Exercise description: Your copy should repeat each record below exactly and contain no images.

Entries supplied:
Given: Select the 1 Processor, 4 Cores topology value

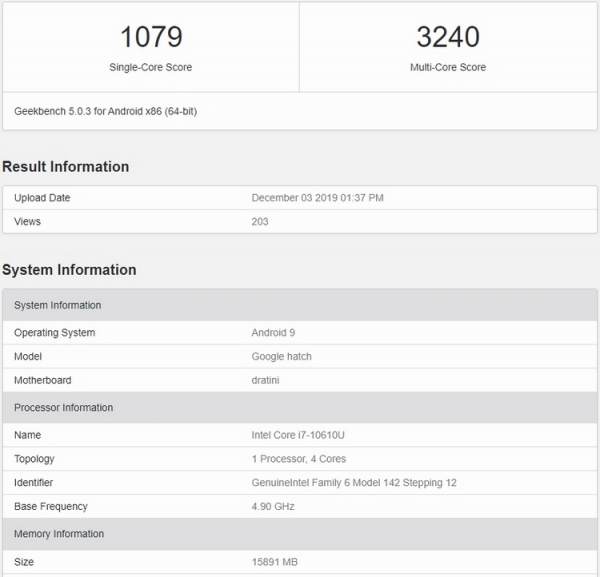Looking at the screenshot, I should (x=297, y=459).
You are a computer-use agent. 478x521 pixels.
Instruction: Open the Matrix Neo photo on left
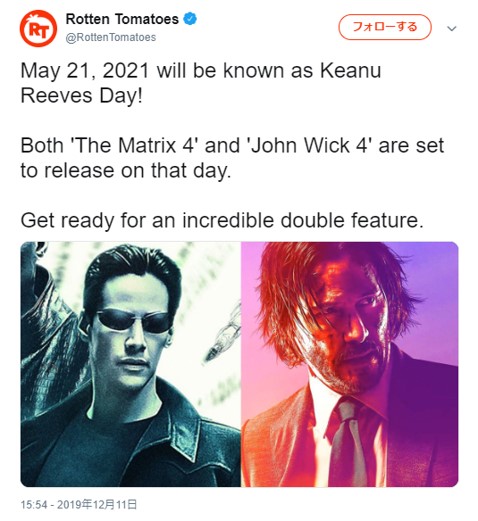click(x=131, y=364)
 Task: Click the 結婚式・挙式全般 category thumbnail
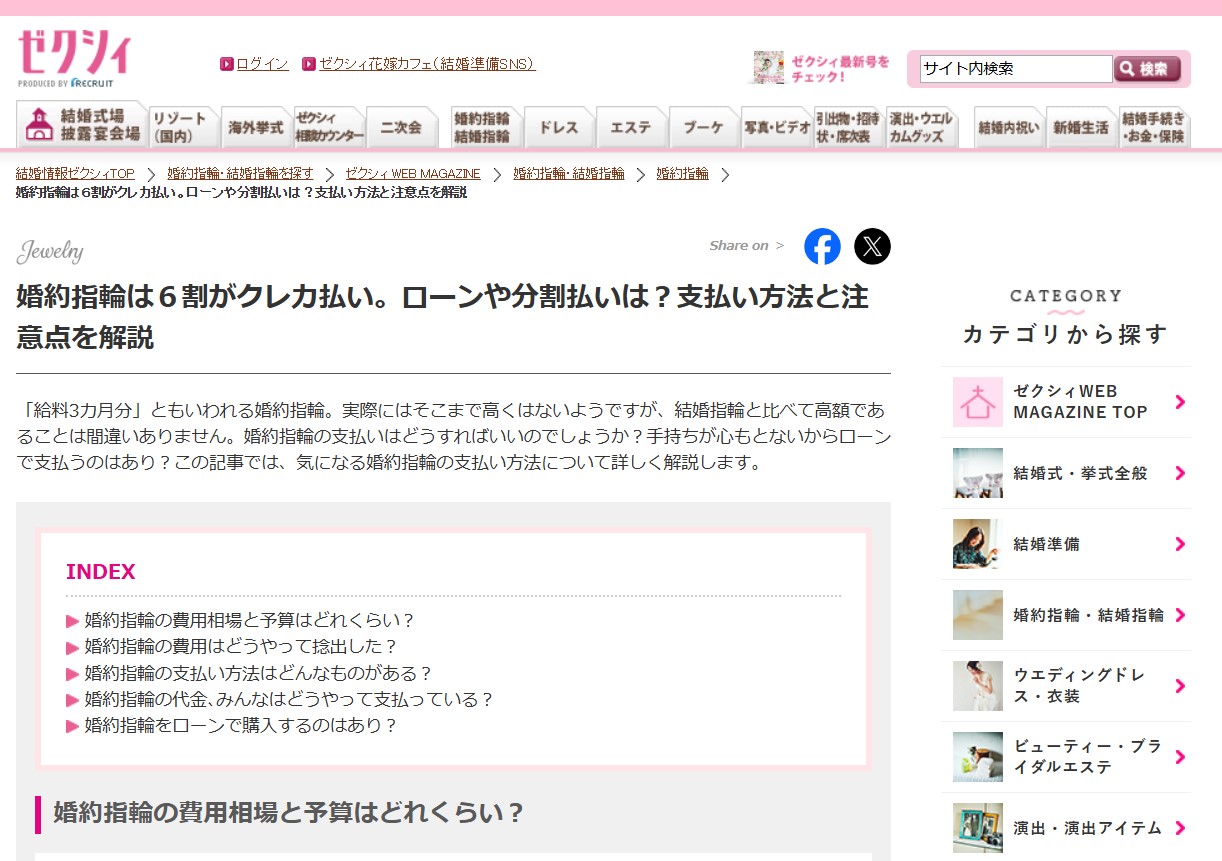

Your solution:
Given: Select the 1 Processor, 4 Cores topology value

Looking at the screenshot, I should (x=297, y=459).
You are a computer-use agent. 478x521 pixels.
Instruction: Open the Matrix Neo photo on left
click(x=131, y=364)
 Task: Click the 結婚式・挙式全般 category thumbnail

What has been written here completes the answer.